◆ The task ◆
From the line that includes "You are a GUI" to the last line of the records that follow, copy every line exactly and nothing more, omitting pictures.

Material provided below:

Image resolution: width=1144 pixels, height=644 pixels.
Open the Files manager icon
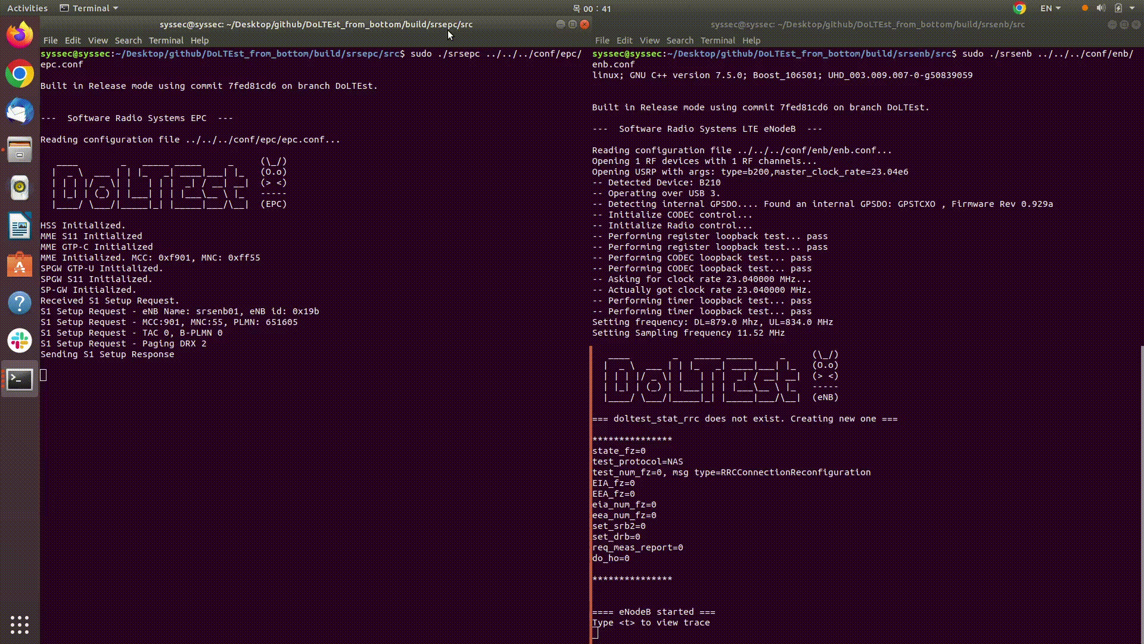20,150
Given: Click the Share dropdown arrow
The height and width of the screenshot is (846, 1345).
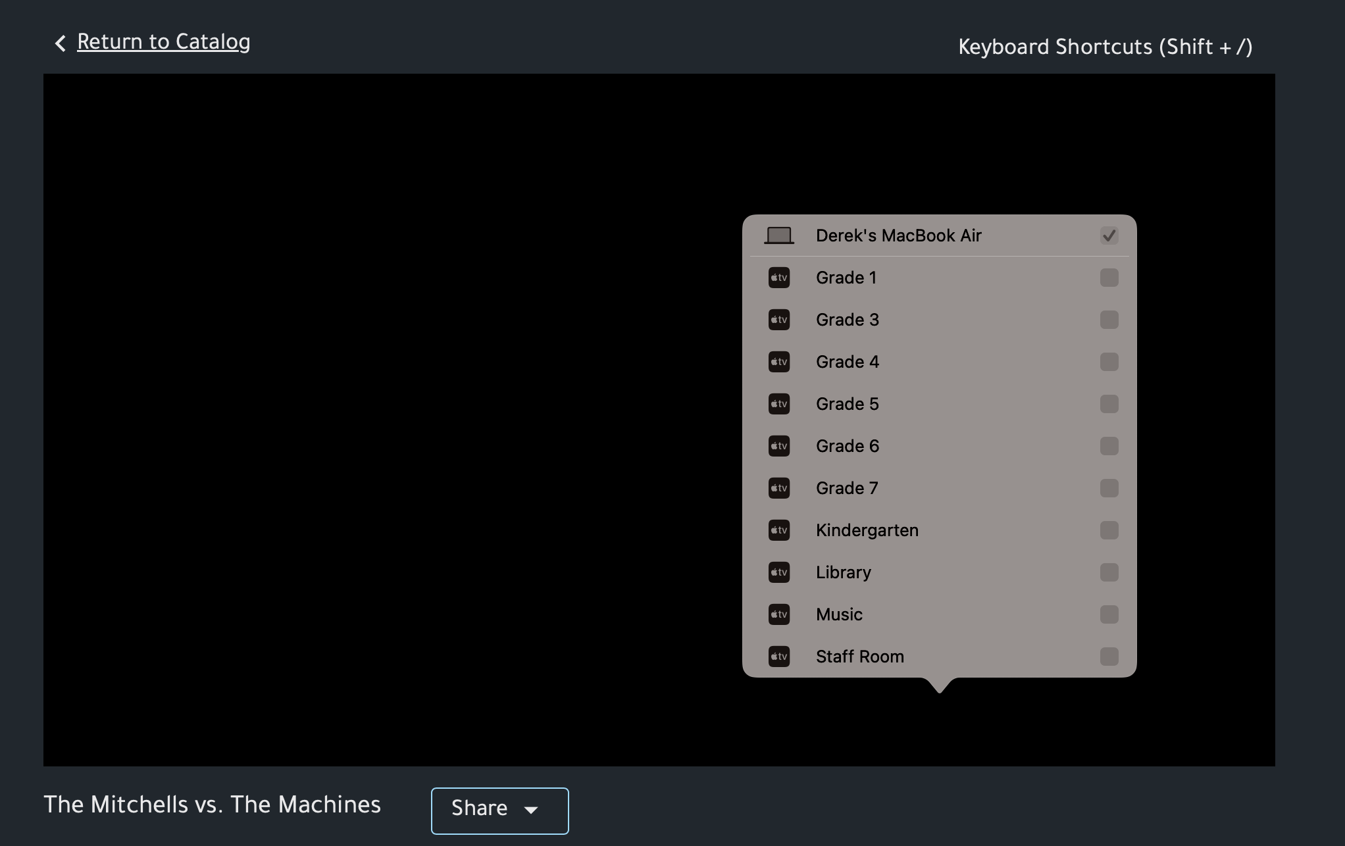Looking at the screenshot, I should click(x=531, y=810).
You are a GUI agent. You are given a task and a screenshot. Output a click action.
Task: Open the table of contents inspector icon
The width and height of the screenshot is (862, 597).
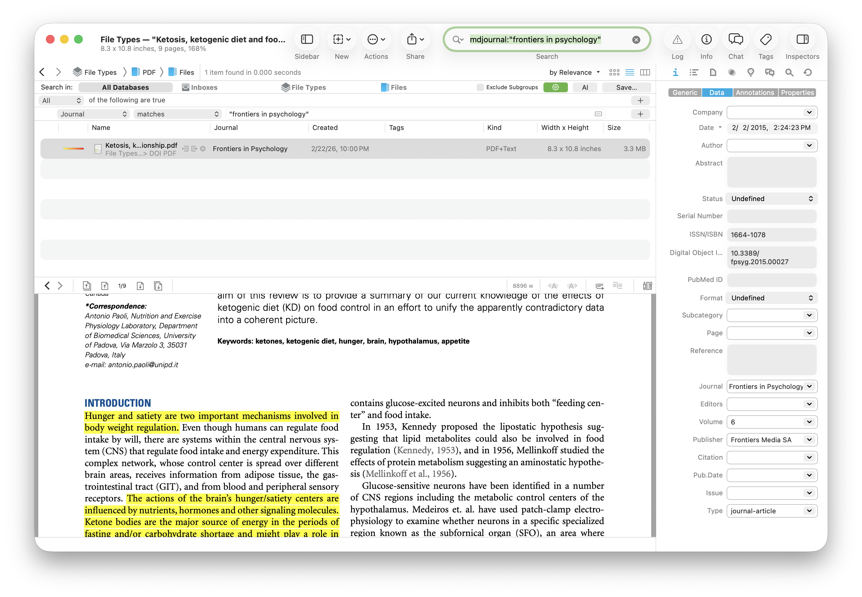coord(694,72)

End of Material provided.

◆ Written solution ◆
You are a GUI agent. You are given a task and a screenshot. Output a click action.
Task: Open the table of contents inspector icon
The width and height of the screenshot is (862, 597).
coord(694,72)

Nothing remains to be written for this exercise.